Version 10 Feature Releases

We release new features in these releases of HTCondor. The details of each version are described below.

Version 10.4.3

Release Notes:

  • HTCondor version 10.4.3 released on May 9, 2023.

  • Tarballs in this release contain the recent scitokens-cpp 1.0.1 library. (HTCONDOR-1779)

New Features:

  • None.

Bugs Fixed:

Version 10.4.2

Release Notes:

  • HTCondor version 10.4.2 released on May 2, 2023.

New Features:

  • None.

Bugs Fixed:

  • Fixed a bug introduced in HTCondor 10.0.3 that caused remote submission of batch grid universe jobs via ssh to fail when attempting to do file transfer. (HTCONDOR-1747)

  • Fixed a bug where the HTCondor-CE would fail to handle any of its jobs after a restart. (HTCONDOR-1755)

Version 10.4.1

Release Notes:

  • HTCondor version 10.4.1 released on April 12, 2023.

  • Preliminary support for Ubuntu 20.04 (Focal Fossa) on PowerPC (ppc64el). (HTCONDOR-1668)

New Features:

  • None.

Bugs Fixed:

  • condor_remote_cluster now works correctly when the hardware architecture of the remote machine isn’t x86_64. (HTCONDOR-1670)

Version 10.4.0

Release Notes:

  • HTCondor version 10.4.0 released on April 6, 2023.

  • This version includes all the updates from Version 10.0.3.

  • HTCondor will no longer pass all environment variables to the DAGMan proper manager jobs environment. This may result in DAGMan and its various parts (primarily PRE, POST,& HOLD Scripts) to start failing or change behavior due to missing needed environment variables. To revert back to the old behavior or add the missing environment variables to the DAGMan proper jobs environment set the DAGMAN_MANAGER_JOB_APPEND_GETENV configuration option. (HTCONDOR-1580)

  • The condor_startd will no longer advertise CpuBusy or CpuBusyTime unless the configuration template use POLICY : DESKTOP or use POLICY : UWCS_DESKTOP is used. Those templates will cause CpuBusyTime to be advertised as a time value and not a duration value. The policy expressions in those templates have been modified to account for this fact. If you have written policy expressions of your own that reference CpuBusyTime you will need to modify them to use $(CpuBusyTimer) from one of those templates or make the equivalent change. (HTCONDOR-1502)

New Features:

  • DAGMan no longer sets getenv = true in the .condor.sub file while adding the ability to better control the environment passed to the DAGMan proper job. getenv will default to CONDOR_CONFIG,_CONDOR_*,PATH,PYTHONPATH,PERL*,PEGASUS_*,TZ in the .condor.sub file which can be appended to via the DAGMAN_MANAGER_JOB_APPEND_GETENV or the new condor_submit_dag flag include_env.
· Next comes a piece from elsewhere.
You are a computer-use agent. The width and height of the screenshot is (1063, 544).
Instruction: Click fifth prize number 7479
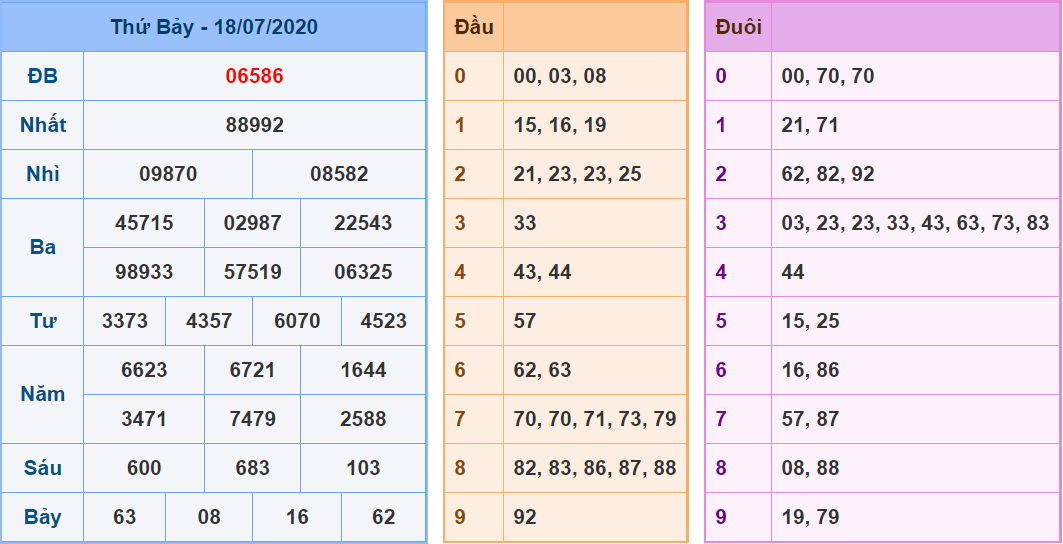[253, 419]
Also added new condor_submit_dag flag insert_env to directly set key=value pairs of information into the .condor.sub environment. (HTCONDOR-1580)

  • New configuration parameter SEC_SCITOKENS_FOREIGN_TOKEN_ISSUERS restricts which issuers’ tokens will be accepted under SEC_SCITOKENS_ALLOW_FOREIGN_TOKEN_TYPES. Updated default values allow EGI CheckIn tokens to be accepted under the SCITOKENS authentication method. (HTCONDOR-1515)
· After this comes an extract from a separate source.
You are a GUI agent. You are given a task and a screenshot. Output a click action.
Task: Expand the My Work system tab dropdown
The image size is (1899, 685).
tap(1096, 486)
  • The condor_startd can now be configured to evaluate a set of expressions defined by STARTD_LATCH_EXPRS. For each expression, the last evaluated value will be advertised as well as the time that the evaluation changed to that value. This new generic mechanism was used to add a new slot attribute NumDynamicSlotsTime that is the last time a dynamic slot was created or destroyed. (HTCONDOR-1502)

  • Add new field ContainerDuration to TransferInput attribute of jobs that measure the number of seconds to transfer the Apptainer/Singularity image. (HTCONDOR-1588)
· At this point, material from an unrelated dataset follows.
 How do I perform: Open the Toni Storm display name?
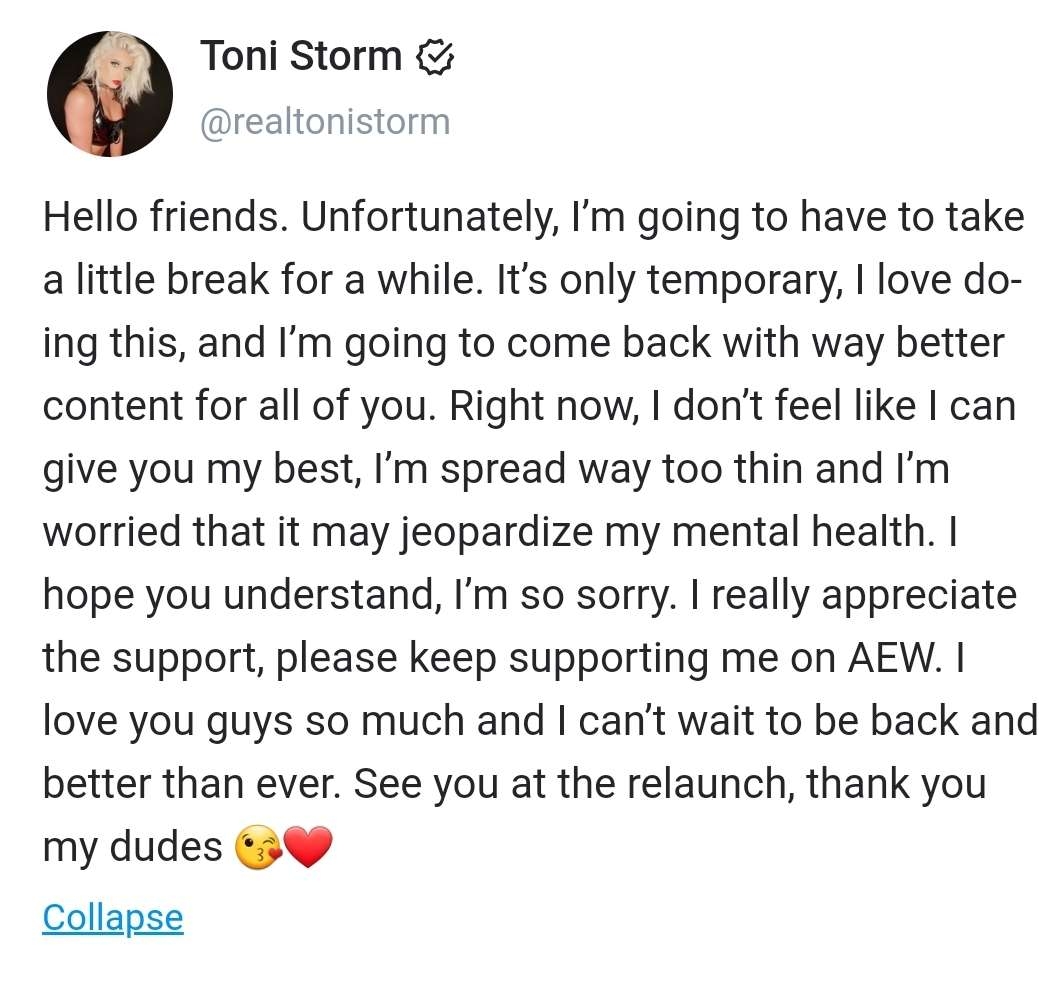point(301,56)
  • For grid universe jobs of type batch, add detection of when the target batch system is unreachable or not functioning. When this is the case, HTCondor marks the resource as unavailable instead of putting the affected jobs on hold. This matches the behavior for other grid universe job types. Grid ads in the collector now contain attributes GridResourceUnavailableTimeReason and GridResourceUnavailableTimeReasonCode, which give details about why the remote scheduling system is considered unavailable. (HTCONDOR-1582)

  • Added ability for DAGMan to automatically record the Node Retry attempt in that nodes job ad. This is done by setting the new configuration option DAGMAN_NODE_RECORD_INFO. (HTCONDOR-1634)

Bugs Fixed:

  • Fixed a bug where if the docker command emitted warnings to stderr, the condor_startd would not correctly advertise the amount of used image cache. (HTCONDOR-1645)

  • Fixed a bug where condor_history would fail if the job history file doesn’t exist. (HTCONDOR-1578)

  • Fixed a bug in the view server where it would assert and exit if the view server stats file are deleted at just the wrong time. (HTCONDOR-1599)

  • Fixed a bug where condor_shadow was unable to write the job ad to the JOB_EPOCH_HISTORY file when located in condor owned directories such as the spool directory. (HTCONDOR-1631)

  • Remove warning when installing HTCondor RPMs on Enterprise Linux 9. (HTCONDOR-1571)

Version 10.3.1

  • HTCondor version 10.3.1 released on March 7, 2023.

New Features:

  • The condor_startd now advertises whether there appears to be a useful /usr/sbin/sshd on the system, in order for condor_ssh_to_job to work. (HTCONDOR-1614)

Bugs Fixed:

  • None.

Version 10.3.0

Release Notes:

  • HTCondor version 10.3.0 released on March 6, 2023.

  • This version includes all the updates from Version 10.0.2.

  • When HTCondor is configured to use cgroups, if the system as a whole is out of memory, and the kernel kills a job with the out of memory killer, HTCondor now checks to see if the job is below the provisioned memory. If so, HTCondor now evicts the job, and marks it as idle, not held, so that it might start again on a machine with sufficient resources. Previous, HTCondor would let this job attempt to run, hoping the next time the OOM killer fired it would pick a different process. (HTCONDOR-1512)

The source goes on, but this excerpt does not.